Changing the color scale

diamonds |> 
  sample_frac(0.10) |> 
  ggplot(aes(x = color, fill = cut)) +
  geom_bar() +
  scale_fill_manual(
    name = "Cut",
    values = c(
      "Ideal" = "red",
      "Premium" = "green",
      "Very Good" = "blue",
      "Good" = "orange",
      "Fair" = "purple"
    )
  )

Facets

Faceting in ggplot2 is a powerful tool for creating multi-panel plots, allowing you to break down your data into smaller, more manageable subsets based on one or more categorical variables. The facet_wrap() and facet_grid() functions provide two different approaches to creating faceted plots.

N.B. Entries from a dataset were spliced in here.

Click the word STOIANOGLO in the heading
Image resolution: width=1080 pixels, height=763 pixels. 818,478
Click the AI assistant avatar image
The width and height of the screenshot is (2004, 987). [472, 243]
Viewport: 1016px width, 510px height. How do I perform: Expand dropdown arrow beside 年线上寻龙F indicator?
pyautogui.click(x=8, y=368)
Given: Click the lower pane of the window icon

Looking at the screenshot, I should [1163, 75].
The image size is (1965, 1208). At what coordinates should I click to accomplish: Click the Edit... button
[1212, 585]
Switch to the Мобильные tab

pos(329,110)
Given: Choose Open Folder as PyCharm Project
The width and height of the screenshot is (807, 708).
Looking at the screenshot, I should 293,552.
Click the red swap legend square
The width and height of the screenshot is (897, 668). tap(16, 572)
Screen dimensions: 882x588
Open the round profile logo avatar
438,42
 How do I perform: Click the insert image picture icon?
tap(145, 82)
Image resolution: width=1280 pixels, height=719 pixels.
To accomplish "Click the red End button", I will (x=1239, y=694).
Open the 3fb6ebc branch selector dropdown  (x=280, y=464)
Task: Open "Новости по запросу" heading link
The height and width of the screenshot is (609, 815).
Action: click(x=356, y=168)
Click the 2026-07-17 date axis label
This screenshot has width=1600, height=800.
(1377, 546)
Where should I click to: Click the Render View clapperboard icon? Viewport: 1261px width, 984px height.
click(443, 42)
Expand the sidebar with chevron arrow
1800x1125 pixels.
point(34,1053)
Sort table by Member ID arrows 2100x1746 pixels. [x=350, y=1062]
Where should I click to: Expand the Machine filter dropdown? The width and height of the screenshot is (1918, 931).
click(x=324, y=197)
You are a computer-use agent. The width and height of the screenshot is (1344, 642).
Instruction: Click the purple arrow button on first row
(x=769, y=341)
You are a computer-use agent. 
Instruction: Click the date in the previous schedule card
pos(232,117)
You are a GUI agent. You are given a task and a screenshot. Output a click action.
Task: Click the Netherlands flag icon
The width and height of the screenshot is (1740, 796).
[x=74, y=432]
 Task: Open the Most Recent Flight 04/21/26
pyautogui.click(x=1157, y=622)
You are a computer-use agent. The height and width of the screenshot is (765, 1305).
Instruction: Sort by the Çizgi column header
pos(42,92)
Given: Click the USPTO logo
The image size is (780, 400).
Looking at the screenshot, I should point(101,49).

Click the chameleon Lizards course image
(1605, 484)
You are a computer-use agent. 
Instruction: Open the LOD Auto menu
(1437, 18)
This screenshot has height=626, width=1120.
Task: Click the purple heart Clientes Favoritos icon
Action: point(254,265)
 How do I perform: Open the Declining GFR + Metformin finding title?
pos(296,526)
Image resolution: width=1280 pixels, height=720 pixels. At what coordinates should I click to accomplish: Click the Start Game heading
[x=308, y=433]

We already covered faceting in an earlier lesson. Feel free to type ? facet_wrap and ? facet_grid to explore the different arguments supported by these functions.

Coordinates

Consider the following stacked bar plot of diamonds by cut.

diamonds |> 
  ggplot(aes(x = factor(1), fill = cut)) +
  geom_bar()

The coordinates default to the cartesian system (coord_cartesian()). What if we wanted to display a pie chart instead of a bar chart? The beauty of the grammar of graphics is that a pie chart is the same as a bar chart, EXCEPT that it uses polar coordinates. So, all we need to do to draw a pie chart is to take the same code, but add a coord_polar() on top of it, and lo and behold, we have our amazing pie chart!

diamonds |> 
  ggplot(aes(x = factor(1), fill = cut)) +
  geom_bar() +
  coord_polar(theta = "y")

Please not that this is not an invitation to draw pie charts. Pie charts are NOT useful EXCEPT under a very limited set of conditions, so please do not use them, unless you know what you are doing!)


If you type coord_ and hit the tab button, you can cycle through the different coordinate transformations that are supported by ggplot2. The mapping ones in particular are very useful for spatial visualizations.

Themes

Finally, themes control the overall visual defaults of the plot. Themes make it easy to skin the plot based on a style guide. The ggplot2 package supports a small set of themes including theme_gray(), which is the default. The ggthemes and ggtech packages support several alternative themes.